A Navy contractor analyzed several alternative locations for the fuel but estimated that it could cost billions of dollars to construct a similar facility elsewhere in Hawaii. Since the drinking water contamination was revealed in the past few weeks, the Department of Defense has been analyzing various alternatives, such as storing the jet fuel afloat on a ship or utilizing private contractors to store it.
Roy thinks it would be difficult to move the fuel out of Hawaii to another place like Guam or Okinawa in the Pacific.
“Those places would not necessarily be thrilled,” Roy said, noting that such a decision could inflame political concerns and make those sites more of a target during a conflict.
Gray said that Hawaii’s location close to the West Coast but far enough removed from the Asian continent provides more protection for the fuel than a place like Guam.

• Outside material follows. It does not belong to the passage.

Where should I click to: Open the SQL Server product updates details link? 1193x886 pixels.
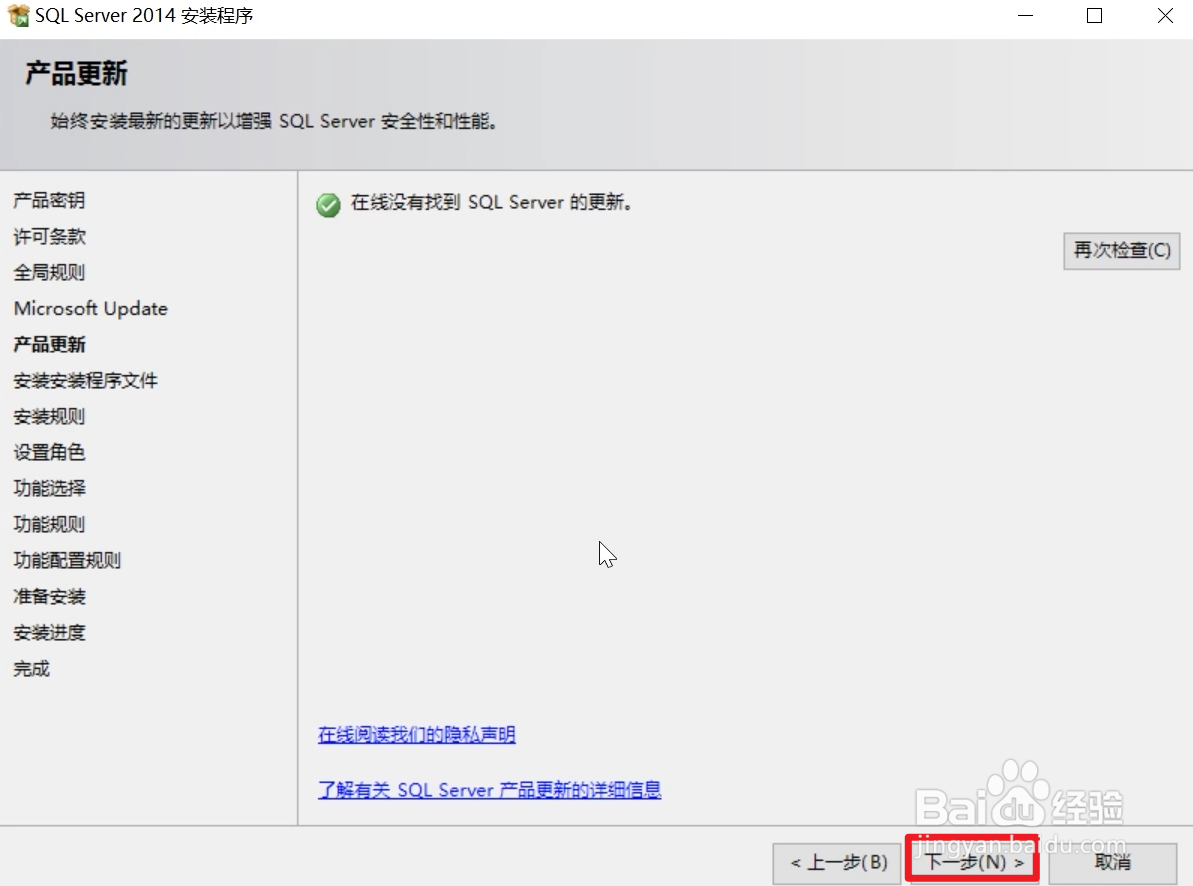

He said there’s also a perception that the fuel might be more protected in Hawaii because it’s a U.S. state, versus a territory or base, and that it would be “much more escalatory for a potential adversary to do something against a U.S. state.”
Then there’s the question of infrastructure, he said, noting that there’s lots of redundancy built into Hawaii’s infrastructure that would help the military in event of a conflict. Hawaii is home to multiple military bases including air fields and training ranges.
“You can’t compare the infrastructure on Guam or the infrastructure in Okinawa to the infrastructure in Hawaii,” he said.
During Tuesday’s hearing, Earthjustice attorney David Henkin emphasized that his client, the nonprofit environmental advocacy group the Sierra Club, isn’t asking to get rid of the fuel entirely but to ensure it’s not located in an underground tank system that leaks into a critical aquifer.
“The nation will not fall if we defuel the Red Hill tanks,” Henkin said.
Gray said it’s up to local and state leaders to balance military imperatives against community needs. From a purely strategic perspective, the spaciousness of the Pacific Ocean underscores the importance of having a ready supply of jet fuel.
“In any realistic scenario where the U.S. has to undertake operations in East Asia or the western Pacific, we’re going to have — whether it’s bombers, whether it’s fighters, whether it’s transport aircraft, whether it’s refueling aircraft — we’re going to need to have Air Force, Navy, Marine Corps aircraft that are able to operate in that theater,” Gray said.